Improving Educational Outcomes
This project focuses on top-down politically initiated measures for increased equality and bottom-up local initiatives to strengthen the compensatory capacity of schools in marginalised areas of large cities and in rural areas. We aim to study and compare initiatives for improvement in schools with low academic achievement, examining how they are initiated and implemented and the extent to which they both contribute to students’ knowledge development and create conditions for more-equal life opportunities. At present, there is little systematic knowledge about the effects of the different types of initiative and how they are designed and adapted to the contexts that constitute large cities and rural areas. The project uses a mixed-method approach combining i) a survey with staff members at a selection of schools from across the country in large cities and rural areas; and ii) ethnographic methods by which we study three schools in marginalised metropolitan areas and three rural schools that have improved their results over the past five years. A key contribution is the project’s ability to show how financial, organisational, social and educational initiatives can work together to create favourable conditions for learning.

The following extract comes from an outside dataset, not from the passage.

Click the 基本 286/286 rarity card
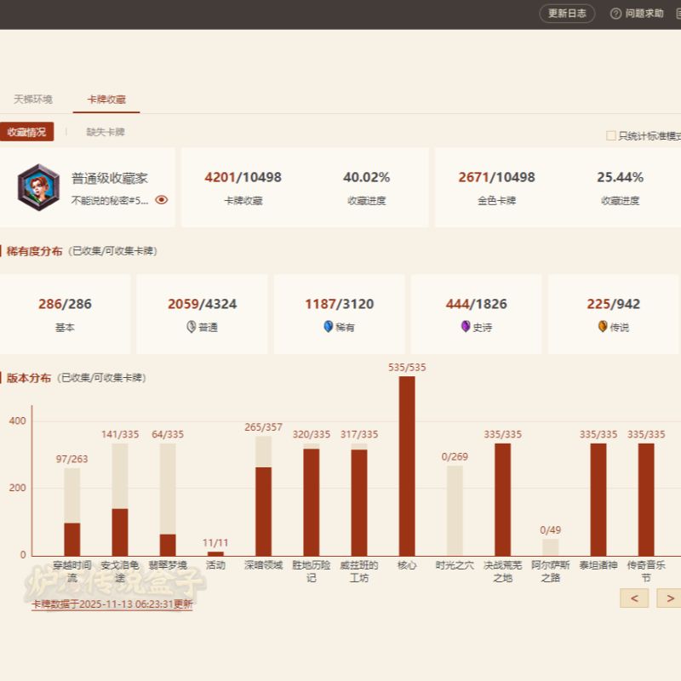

Negotiated Mobility and Belonging
An increasing share of Sweden’s foreign-born population is living in small towns and rural areas. Many of these immigrants are young, and many are recently arrived during the 2015 refugee reception that made rural areas into immigration destinations through dispersal policies. At the same time, there is also a general trend of rural emigration, particularly among young people who are drawn to the education and labour market opportunities of larger cities. Young people in rural areas, and immigrant youth in particular, are therefore confronted with conflicting norms and institutional opportunities and constraints to leave or stay, making their transitions to adulthood into negotiations of mobility and belonging. Against this background, the project will explore how spatial and social mobility intersect during transitions to adulthood among young adults in Swedish rural municipalities characterized by transnational immigration and internal out-migration. To do this, the project will combine a quantitative survey where young adults are asked about their mobility trajectories so far, and in-depth qualitative interviews and ethnographic observations. Through the project’s focus on a context where mobility and belonging is always contested, and by applying an innovative theoretical framework that combines mobilities and careership theory, the project will destabilize sedentariness as a norm and contribute to a deeper understanding of migration and integration processes.

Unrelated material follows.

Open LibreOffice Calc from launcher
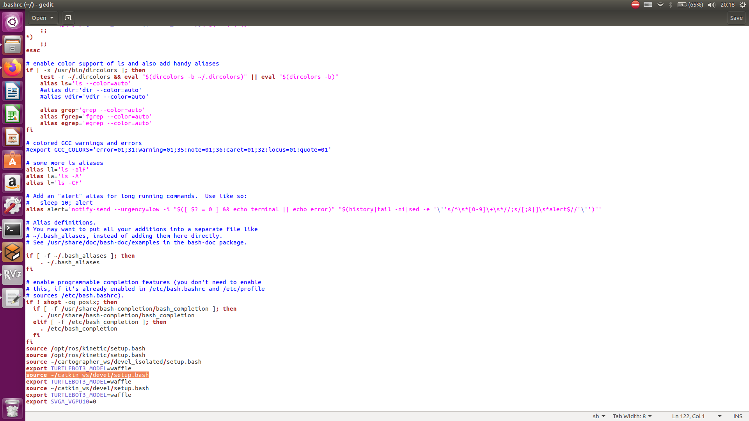The height and width of the screenshot is (421, 749). coord(12,114)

Domestic worker migration industry from Kenya to the Gulf States
This ethnographic research project deals with women’s labour migration from Kenya for work in domestic service in private households in the Gulf States. Migration from Kenya to the gulf states is well established and while exact numbers are unknown, it is currently estimated that there are up to 300 000 Kenyan citizens working in the Gulf States on temporary contracts (GAATW 2019). Conditions for women domestic workers are particularly harsh. Reports of physical, psychological and sexual violence are frequent (Ibid). To counter the abuses the Kenyan state has developed pre-departure training which includes information on workers’ rights, intercultural competence and technical knowhow. Pre-departure training is now made mandatory and integral to the labour migration process. Using policy analysis, interviews and observations, this project will critically map and analyse the various stakeholders (Kenyan state, NGO’s, recruitment firms, training centres, women workers and women workers’ families) and how benefits, risks and costs are managed and negotiated by the different stakeholders.
Finished Projects
Social Stratification & Meritocracy
Stratification theory commonly puts education as the link between class of origin and class of destination. This system, where class is inherited through education and education inherited through class is often referred to as meritocracy. The concept of meritocracy – a society dominated by those with the most merits – has gained widespread support. Still, authoritarian and populist resurgences throughout the West indicate that ascriptive factors very much remain of import. So what is happening to meritocracy? In this doctoral project I address this question by studying the Swedish educational system and the phenomenon known as immigrant optimism.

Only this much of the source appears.